Below there is a recipe for one of my family's favorite rainy day meals, which coincidentally uses three of the above ingredients. Sometimes I add ground lamb or brown rice for a one pot meal and a punch of protein to boot, but it is delicious as it is.

Kitchen Notes: For little kids or folks who prefer a less spicy version, you can omit the red pepper flakes. And of course, any dark leafy green can be substituted for the Broccoli Rabe....I just am totally hooked on the stuff!


To make a delicious vegan version, add 1 cup of brown rice, which together with the beans makes a complete protein, and can of fire roasted tomatoes. When I do this version, I use my canned-in-the summertime oven roasted tomatoes, same measurement as the chicken stock (with the tomato juice).

M'Lisa's Greens and Beans

Ingredients:
4 tablespoons olive oil
1 chopped onion
4 cloves garlic, minced
1/4 teaspoon red pepper flakes
Sea salt and freshly ground black pepper
1 bunch or 2 cups broccoli rabe, washed, stems trimmed and chopped into 2 inch pieces
1 (15- ounce) can cannellini beans, drained
3/4 cup chicken stock
Directions:

Heat olive oil over medium heat in a large Dutch oven.
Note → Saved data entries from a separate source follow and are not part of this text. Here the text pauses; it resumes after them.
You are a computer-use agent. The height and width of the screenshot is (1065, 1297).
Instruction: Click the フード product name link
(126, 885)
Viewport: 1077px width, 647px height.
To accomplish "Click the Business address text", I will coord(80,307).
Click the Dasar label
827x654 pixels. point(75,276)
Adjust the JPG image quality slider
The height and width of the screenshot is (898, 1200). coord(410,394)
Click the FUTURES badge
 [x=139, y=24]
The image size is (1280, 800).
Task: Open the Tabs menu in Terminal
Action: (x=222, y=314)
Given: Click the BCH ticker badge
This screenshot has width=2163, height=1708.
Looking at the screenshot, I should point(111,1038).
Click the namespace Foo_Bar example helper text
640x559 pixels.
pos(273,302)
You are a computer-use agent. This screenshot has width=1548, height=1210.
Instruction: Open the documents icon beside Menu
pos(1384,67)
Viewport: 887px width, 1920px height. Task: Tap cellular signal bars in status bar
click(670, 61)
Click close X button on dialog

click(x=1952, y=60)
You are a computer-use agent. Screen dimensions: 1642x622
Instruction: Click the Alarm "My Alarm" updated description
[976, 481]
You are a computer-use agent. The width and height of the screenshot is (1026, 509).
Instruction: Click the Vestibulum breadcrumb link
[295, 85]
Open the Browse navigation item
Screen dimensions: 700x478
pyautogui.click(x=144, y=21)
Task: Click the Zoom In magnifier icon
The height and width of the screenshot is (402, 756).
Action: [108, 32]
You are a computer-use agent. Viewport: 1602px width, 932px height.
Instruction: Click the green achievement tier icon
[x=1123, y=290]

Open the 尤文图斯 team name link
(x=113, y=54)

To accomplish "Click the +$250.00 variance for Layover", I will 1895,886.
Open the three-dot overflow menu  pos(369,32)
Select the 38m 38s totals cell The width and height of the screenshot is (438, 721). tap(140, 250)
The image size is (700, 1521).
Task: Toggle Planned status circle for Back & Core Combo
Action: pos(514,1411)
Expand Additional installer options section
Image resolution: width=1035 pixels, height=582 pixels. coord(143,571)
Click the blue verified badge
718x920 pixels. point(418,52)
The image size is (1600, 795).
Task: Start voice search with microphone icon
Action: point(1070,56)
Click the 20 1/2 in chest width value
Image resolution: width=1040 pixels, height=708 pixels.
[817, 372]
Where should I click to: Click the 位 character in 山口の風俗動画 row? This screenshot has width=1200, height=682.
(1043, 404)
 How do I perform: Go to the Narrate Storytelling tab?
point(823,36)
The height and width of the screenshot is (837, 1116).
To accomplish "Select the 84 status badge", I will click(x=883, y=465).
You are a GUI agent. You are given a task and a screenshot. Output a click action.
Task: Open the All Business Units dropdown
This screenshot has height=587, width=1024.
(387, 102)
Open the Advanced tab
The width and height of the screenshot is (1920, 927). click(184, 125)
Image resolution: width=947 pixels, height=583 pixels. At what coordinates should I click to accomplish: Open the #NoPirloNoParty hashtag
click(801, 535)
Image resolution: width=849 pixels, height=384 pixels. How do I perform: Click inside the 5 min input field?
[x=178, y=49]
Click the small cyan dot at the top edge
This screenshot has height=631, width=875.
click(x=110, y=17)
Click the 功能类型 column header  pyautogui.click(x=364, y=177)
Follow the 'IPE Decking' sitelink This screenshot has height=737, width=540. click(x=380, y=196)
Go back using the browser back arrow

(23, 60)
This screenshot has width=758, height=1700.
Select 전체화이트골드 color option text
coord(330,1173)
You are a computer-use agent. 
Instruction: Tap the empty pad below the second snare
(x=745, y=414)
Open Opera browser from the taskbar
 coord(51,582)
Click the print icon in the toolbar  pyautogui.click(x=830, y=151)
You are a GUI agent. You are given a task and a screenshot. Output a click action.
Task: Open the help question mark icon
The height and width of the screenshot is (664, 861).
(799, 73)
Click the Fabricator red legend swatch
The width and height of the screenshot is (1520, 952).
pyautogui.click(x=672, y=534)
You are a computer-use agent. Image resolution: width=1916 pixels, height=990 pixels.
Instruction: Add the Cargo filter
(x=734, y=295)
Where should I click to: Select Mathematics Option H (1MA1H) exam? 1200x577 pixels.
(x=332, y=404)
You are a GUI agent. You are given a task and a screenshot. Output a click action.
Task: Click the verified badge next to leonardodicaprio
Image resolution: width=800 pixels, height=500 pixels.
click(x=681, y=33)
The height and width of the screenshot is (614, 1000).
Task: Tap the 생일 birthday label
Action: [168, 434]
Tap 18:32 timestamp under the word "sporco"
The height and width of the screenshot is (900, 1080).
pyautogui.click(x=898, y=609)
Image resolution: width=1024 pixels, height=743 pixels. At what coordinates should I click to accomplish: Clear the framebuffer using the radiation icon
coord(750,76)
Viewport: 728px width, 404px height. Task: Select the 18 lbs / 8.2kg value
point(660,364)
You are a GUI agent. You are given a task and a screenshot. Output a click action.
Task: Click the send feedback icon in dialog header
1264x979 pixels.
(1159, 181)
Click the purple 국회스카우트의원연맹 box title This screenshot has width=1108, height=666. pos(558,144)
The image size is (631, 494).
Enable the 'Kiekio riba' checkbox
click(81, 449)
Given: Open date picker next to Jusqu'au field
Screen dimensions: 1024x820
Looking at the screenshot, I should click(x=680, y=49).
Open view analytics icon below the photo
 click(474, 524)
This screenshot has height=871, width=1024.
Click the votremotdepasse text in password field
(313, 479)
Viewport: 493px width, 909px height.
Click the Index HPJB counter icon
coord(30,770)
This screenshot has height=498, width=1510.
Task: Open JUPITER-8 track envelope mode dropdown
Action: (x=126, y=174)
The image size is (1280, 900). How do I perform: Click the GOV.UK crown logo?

Add onion and garlic. Saute until tender about 3 minutes or until golden and caramelized. Add the red pepper flakes, sea salt and pepper; stir until fragrant.

Add the broccoli rabe and let saute until it cooks down slightly.

Add the chicken stock. Cover and let cook for 30 minutes. Add the beans, cook another 10 minutes.

Serve hot with grated sharp cheese of your choice and some good crusty bread.